Exercise details: Every line from the beginning of the data through the line containing "Click the redacted" should be reproduced exactly, and no further lines should be output.

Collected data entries
== == ==
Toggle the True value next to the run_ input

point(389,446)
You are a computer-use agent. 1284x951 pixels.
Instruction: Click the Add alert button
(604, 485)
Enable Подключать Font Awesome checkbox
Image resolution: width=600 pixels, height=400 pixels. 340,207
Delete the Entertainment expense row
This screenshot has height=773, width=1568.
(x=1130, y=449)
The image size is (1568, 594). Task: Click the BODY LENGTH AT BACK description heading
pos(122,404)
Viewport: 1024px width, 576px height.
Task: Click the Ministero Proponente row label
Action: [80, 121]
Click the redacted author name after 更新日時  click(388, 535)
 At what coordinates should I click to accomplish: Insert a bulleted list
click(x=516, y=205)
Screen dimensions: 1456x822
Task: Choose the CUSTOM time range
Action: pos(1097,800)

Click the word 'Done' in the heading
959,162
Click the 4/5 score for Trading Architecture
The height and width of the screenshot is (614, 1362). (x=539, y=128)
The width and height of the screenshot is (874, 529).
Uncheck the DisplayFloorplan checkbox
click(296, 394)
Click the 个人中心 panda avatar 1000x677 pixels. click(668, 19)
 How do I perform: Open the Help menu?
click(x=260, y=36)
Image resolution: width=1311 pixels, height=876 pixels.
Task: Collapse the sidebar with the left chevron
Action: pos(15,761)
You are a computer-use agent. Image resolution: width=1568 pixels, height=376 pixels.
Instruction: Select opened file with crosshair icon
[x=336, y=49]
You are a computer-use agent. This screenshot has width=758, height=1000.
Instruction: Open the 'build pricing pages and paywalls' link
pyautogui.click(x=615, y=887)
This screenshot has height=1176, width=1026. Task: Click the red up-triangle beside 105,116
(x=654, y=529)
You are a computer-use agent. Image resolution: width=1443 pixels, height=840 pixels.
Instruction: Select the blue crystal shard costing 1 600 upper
== == ==
Problem solution:
Toggle the True value next to the run_ input

point(389,446)
You are a computer-use agent. 1284x951 pixels.
Instruction: Click the Add alert button
(604, 485)
Enable Подключать Font Awesome checkbox
Image resolution: width=600 pixels, height=400 pixels. 340,207
Delete the Entertainment expense row
This screenshot has height=773, width=1568.
(x=1130, y=449)
The image size is (1568, 594). Task: Click the BODY LENGTH AT BACK description heading
pos(122,404)
Viewport: 1024px width, 576px height.
Task: Click the Ministero Proponente row label
Action: [80, 121]
Click the redacted author name after 更新日時  click(388, 535)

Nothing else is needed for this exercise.